— BEGIN DATASET ROWS —
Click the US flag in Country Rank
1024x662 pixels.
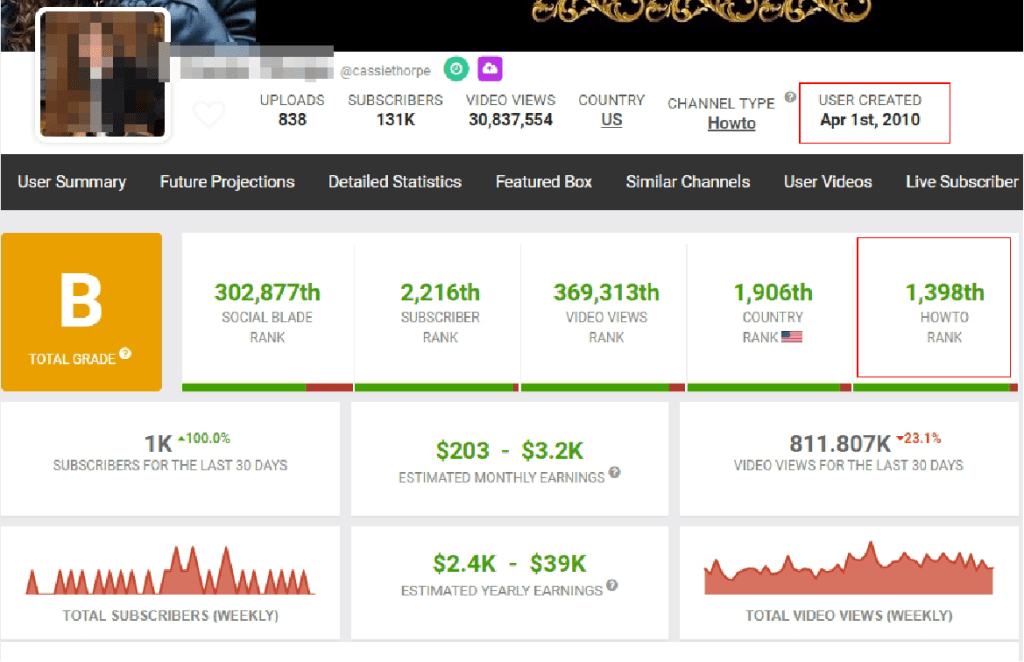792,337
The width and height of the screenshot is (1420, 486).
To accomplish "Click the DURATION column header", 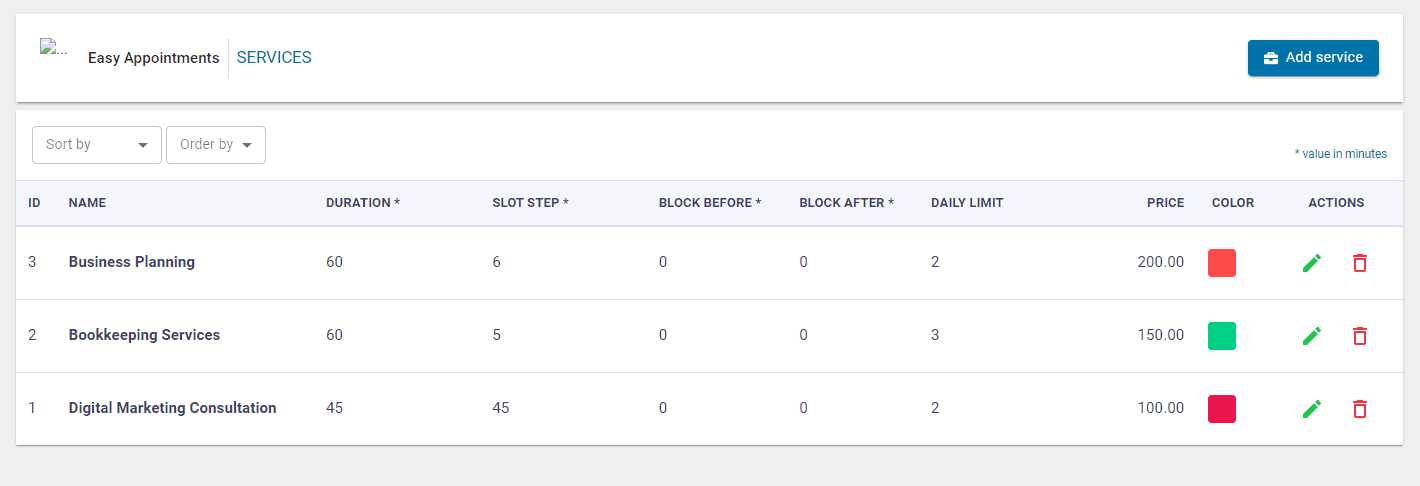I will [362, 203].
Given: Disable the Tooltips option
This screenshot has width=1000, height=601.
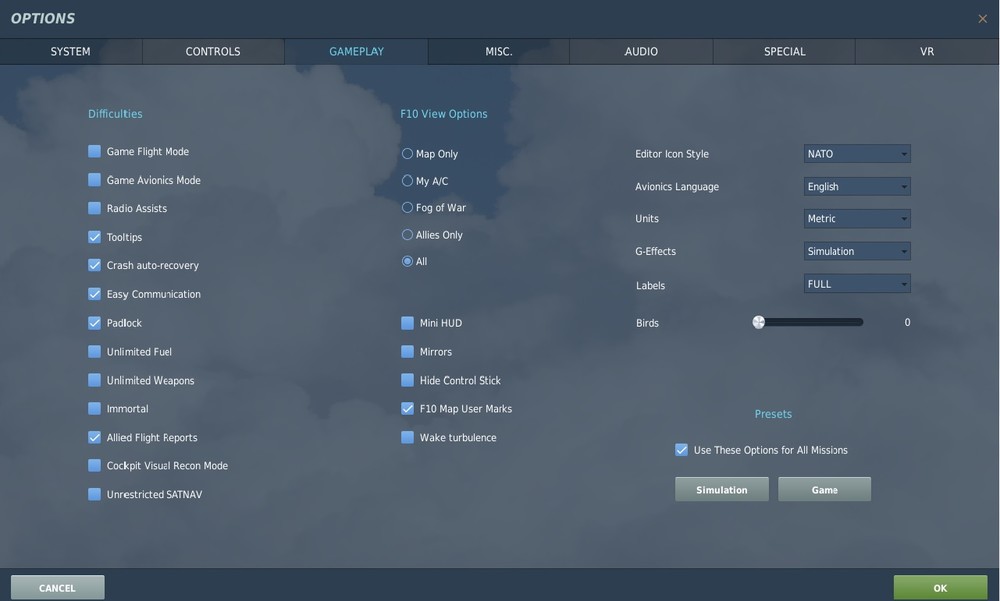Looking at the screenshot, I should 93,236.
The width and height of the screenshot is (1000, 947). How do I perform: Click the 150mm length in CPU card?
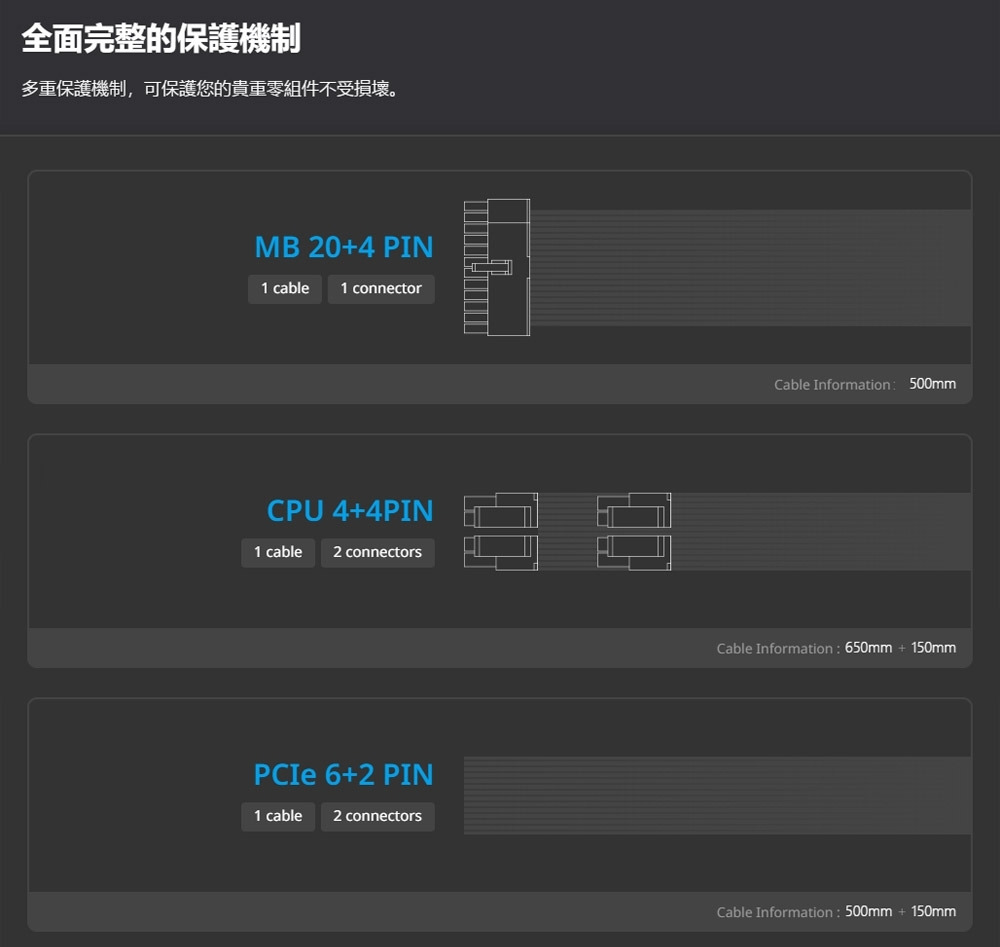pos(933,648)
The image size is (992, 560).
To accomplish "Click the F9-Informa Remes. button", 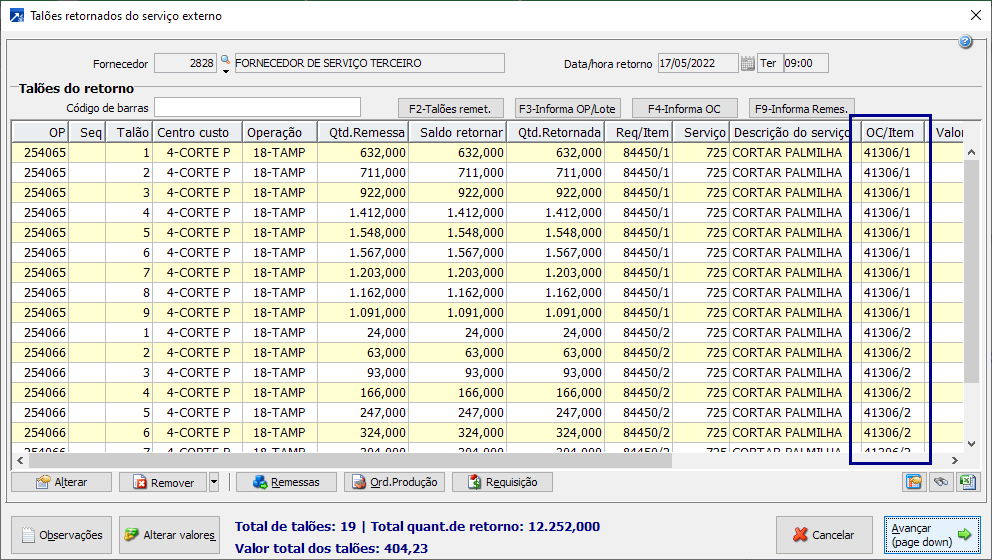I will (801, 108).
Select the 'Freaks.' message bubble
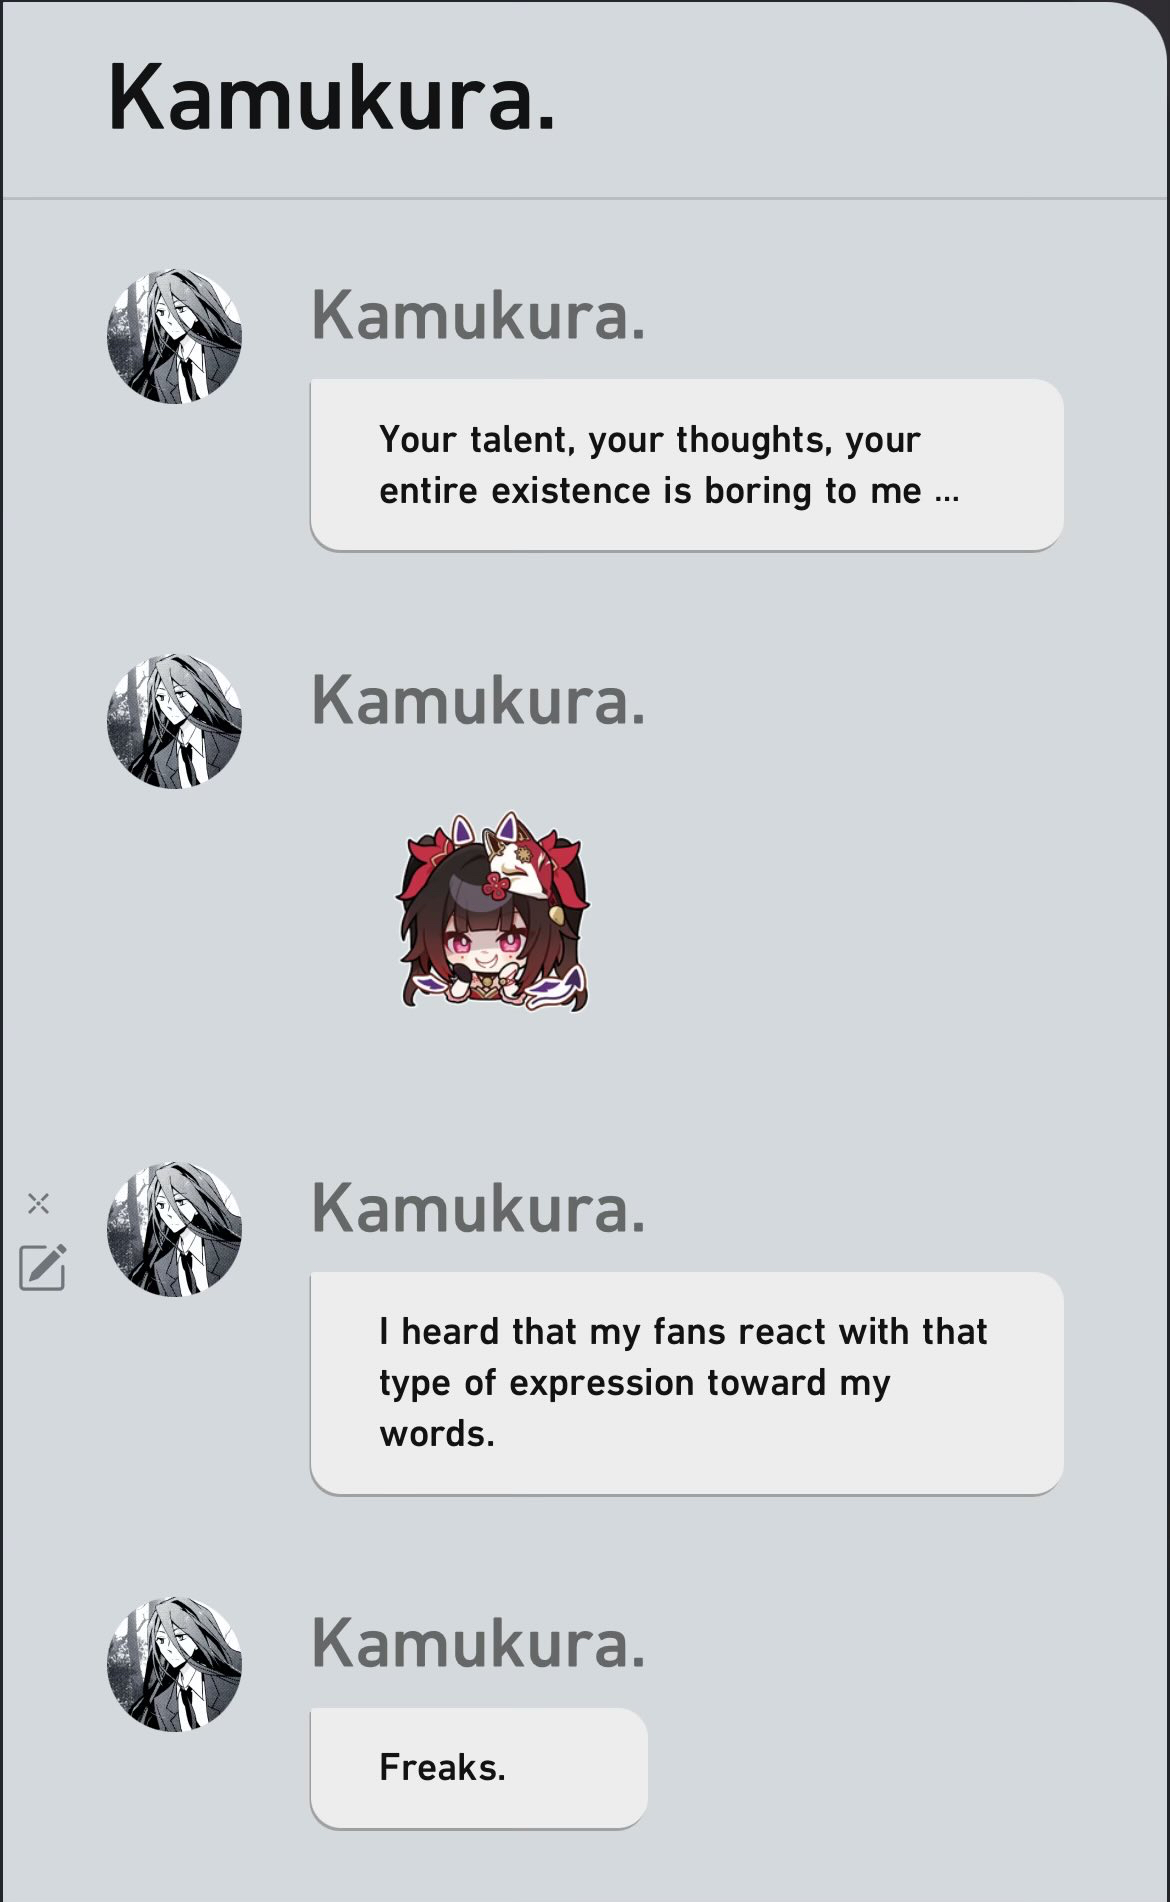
— END DATASET ROWS —
◆ INSTRUCTIONS FOR THE TASK: From the listing above, pull out every line that contains the word "height" and copy each one in full.

◆ SOLUTION FOR THIS EXERCISE:
The width and height of the screenshot is (1420, 486).
This screenshot has width=1000, height=601.
The width and height of the screenshot is (1000, 947). How do I perform: Click the 150mm length in CPU card?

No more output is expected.